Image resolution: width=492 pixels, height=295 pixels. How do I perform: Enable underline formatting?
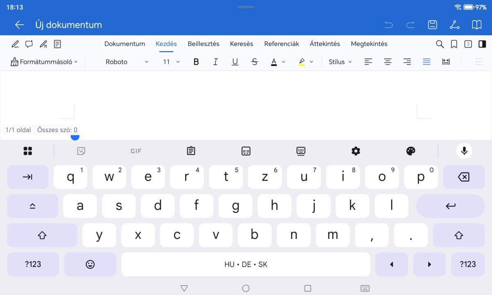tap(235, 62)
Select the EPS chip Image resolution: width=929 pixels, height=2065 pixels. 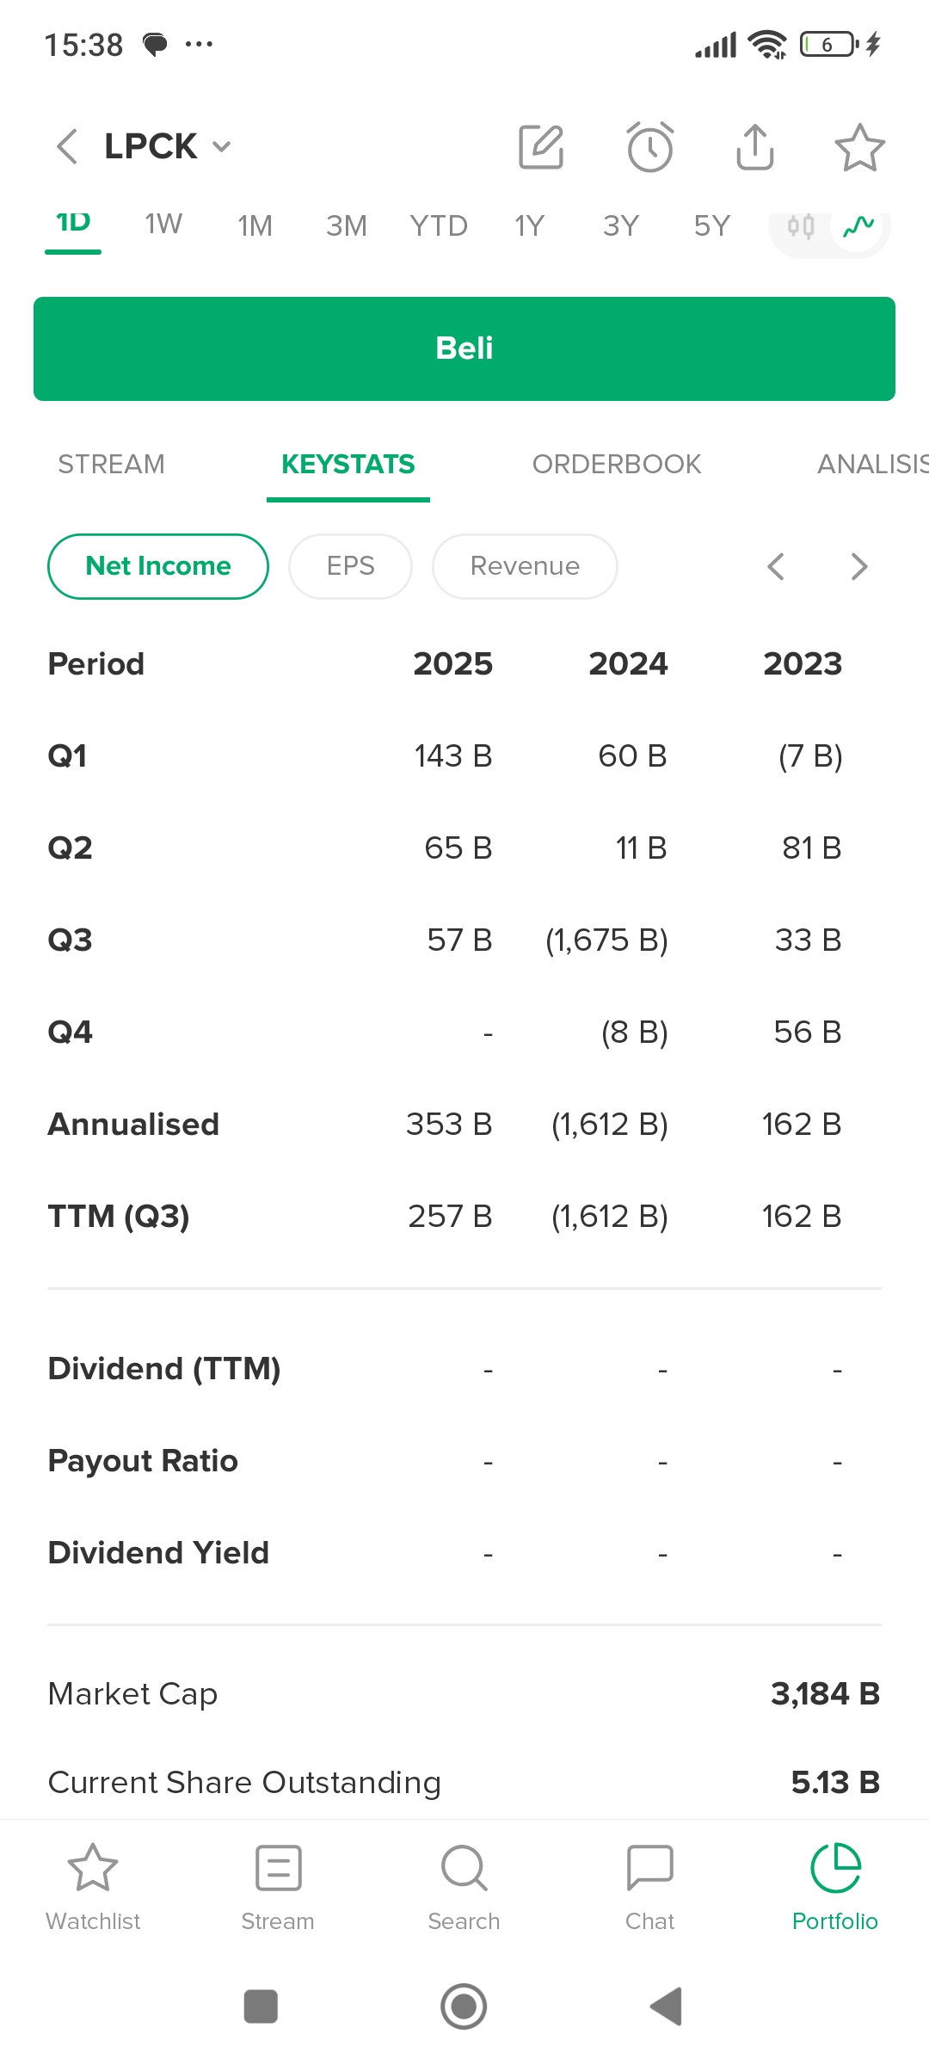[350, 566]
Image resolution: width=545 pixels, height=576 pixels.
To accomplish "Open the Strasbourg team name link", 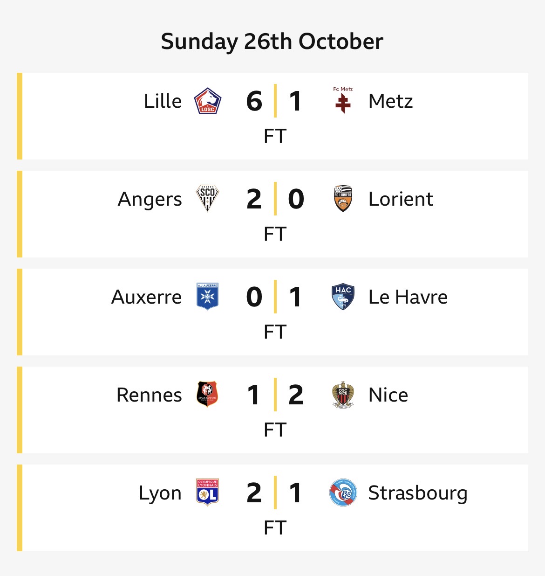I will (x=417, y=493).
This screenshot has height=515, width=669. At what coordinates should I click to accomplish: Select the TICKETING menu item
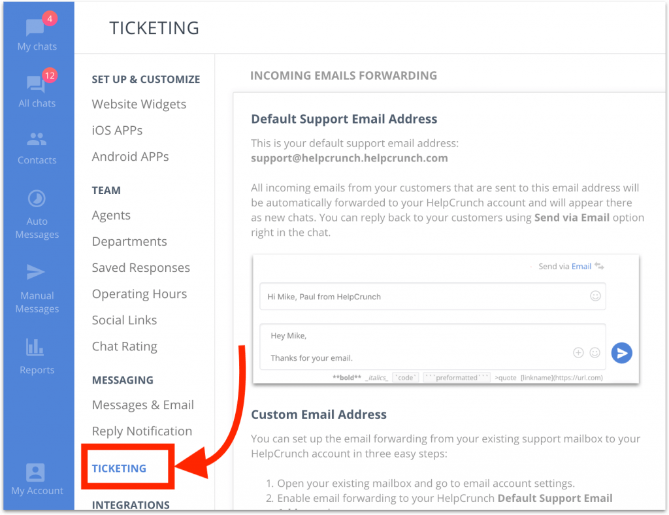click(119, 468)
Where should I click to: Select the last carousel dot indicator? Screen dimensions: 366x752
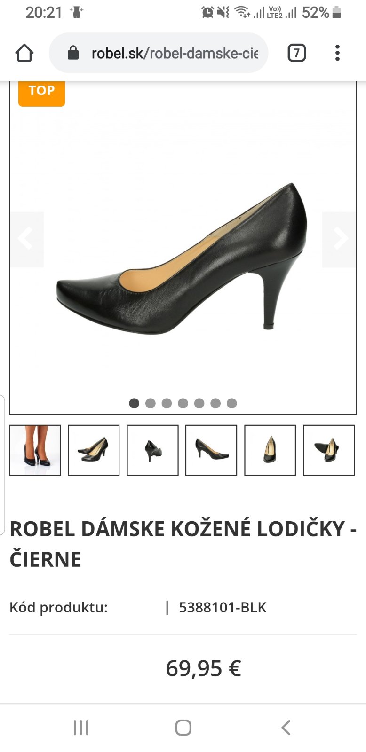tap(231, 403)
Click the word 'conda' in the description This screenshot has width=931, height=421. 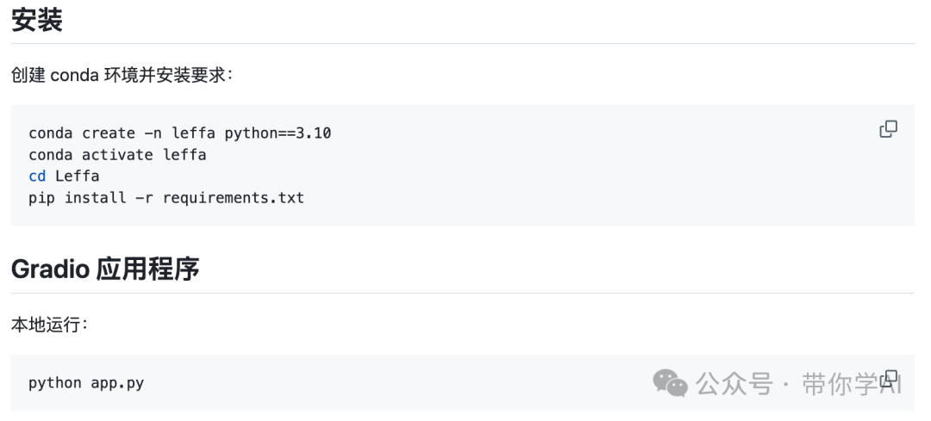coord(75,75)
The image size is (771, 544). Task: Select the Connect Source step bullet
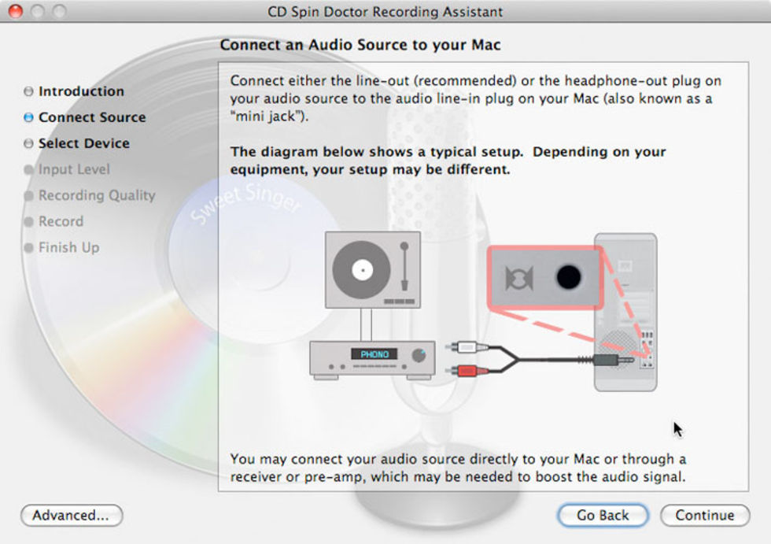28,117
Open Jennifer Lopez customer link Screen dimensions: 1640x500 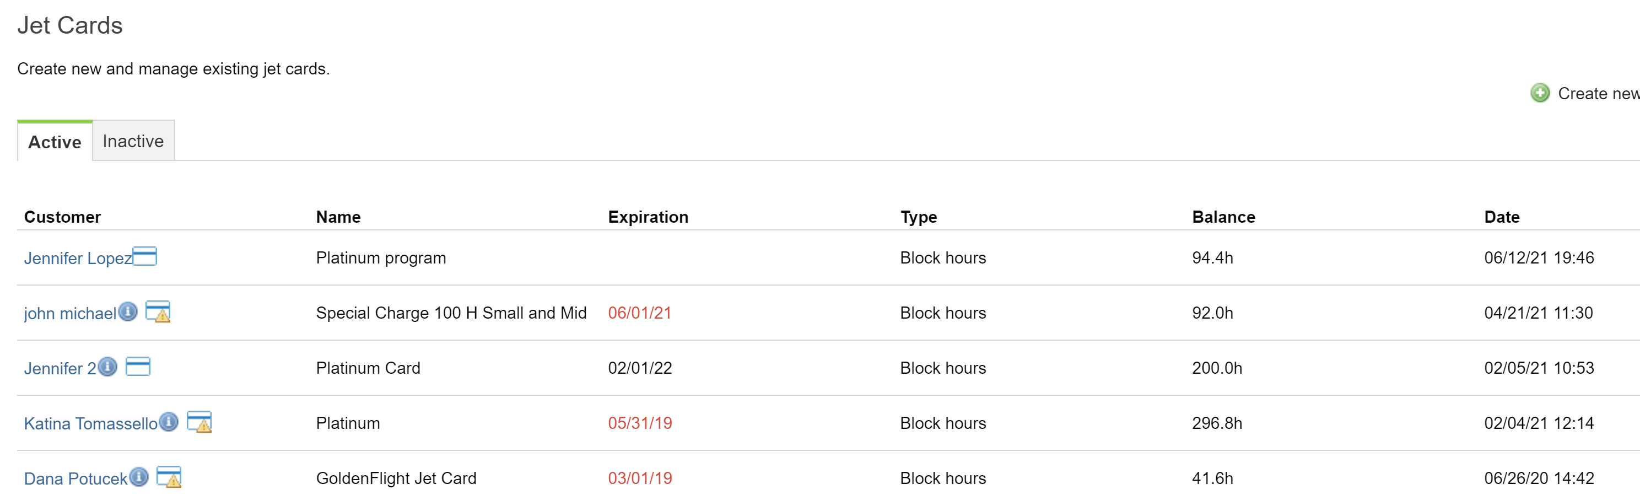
+--
Wandle die Zeilen des Materials in eine JSON-Liste von Zeichenketten um, beginnend mit der Zeile, die „The image size“ enthält, und endend mit der letzten Zeile des Materials. Jede Zeile wird zu genau einer Zeichenkette. Leere Zeilen und Bilder lässt du weg.

[
  "The image size is (771, 544). Task: Select the Connect Source step bullet",
  "28,117",
  "Open Jennifer Lopez customer link Screen dimensions: 1640x500 "
]